Pete Carroll, entraîneur des Seattle Seahawks lui a d'ailleurs rendu hommage ces derniers jours, estimant que la société «doit énormément» à son courage. «Il y a eu un moment-clé dans le temps que ce jeune homme a saisi. Il a défendu ce en quoi il croyait», au prix «d'un gros sacrifice». D'autres voix se sont élevées pour réclamer des excuses à son endroit et des actes afin qu'il puisse redevenir ce qu'il était avant d'être paria: un bon joueur de football américain qui avait notamment mené les San Francisco 49ers en finale du Super Bowl en 2013.
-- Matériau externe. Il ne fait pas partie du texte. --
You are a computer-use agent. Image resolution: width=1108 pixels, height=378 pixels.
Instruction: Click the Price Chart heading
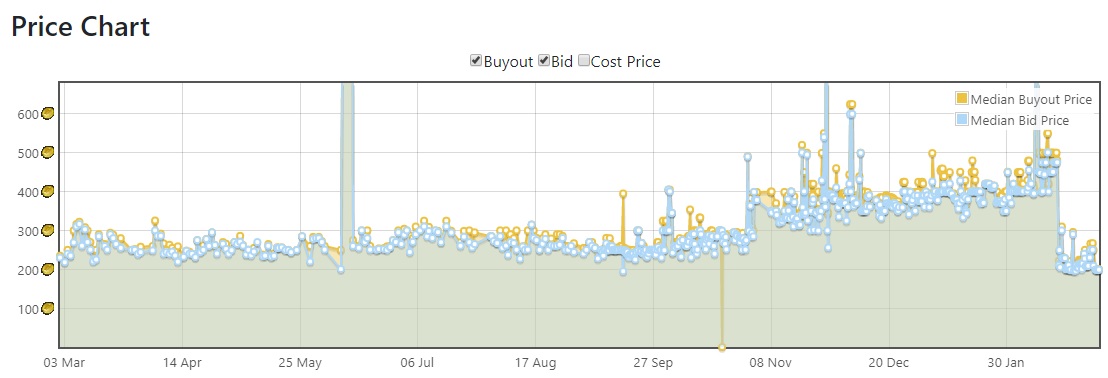coord(80,27)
«Je ne pense toujours pas que (la NFL) a bien compris. Tant qu'ils ne s'excuseront pas ou ne lui trouveront pas une équipe, je ne pense pas qu'ils finiront du bon côté de l'histoire», a déclaré mardi le joueur des New Orleans Saints, Malcolm Jenkins, sur CBS.
La NFL «a écouté leurs joueurs, ils ont donné de l'argent, ils ont créé une plateforme Inspire Change (avec des programmes de lutte contre le racisme, ndlr). Ils ont essayé de faire des choses jusqu'à présent», a convenu ce cofondateur de la NFL player's coalition, une association qui lutte contre les injustices sociales et raciales aux États-Unis. «Mais il y a un joueur qu'ils ont ignoré et ne reconnaissent plus, c'est Colin Kaepernick. Si cela n'est pas réparé, alors tout le reste n'a aucun sens», a-t-il insisté.
«On veut réparation»
Vendredi, réagissant à une vidéo dans laquelle des joueurs exigeaient que la NFL condamne les violences racistes et soutienne les protestations, le commissaire Roger Goodell avait admis que la ligue avait eu tort, promettant de le faire à l'avenir. Sans jamais mentionner Kaepernick.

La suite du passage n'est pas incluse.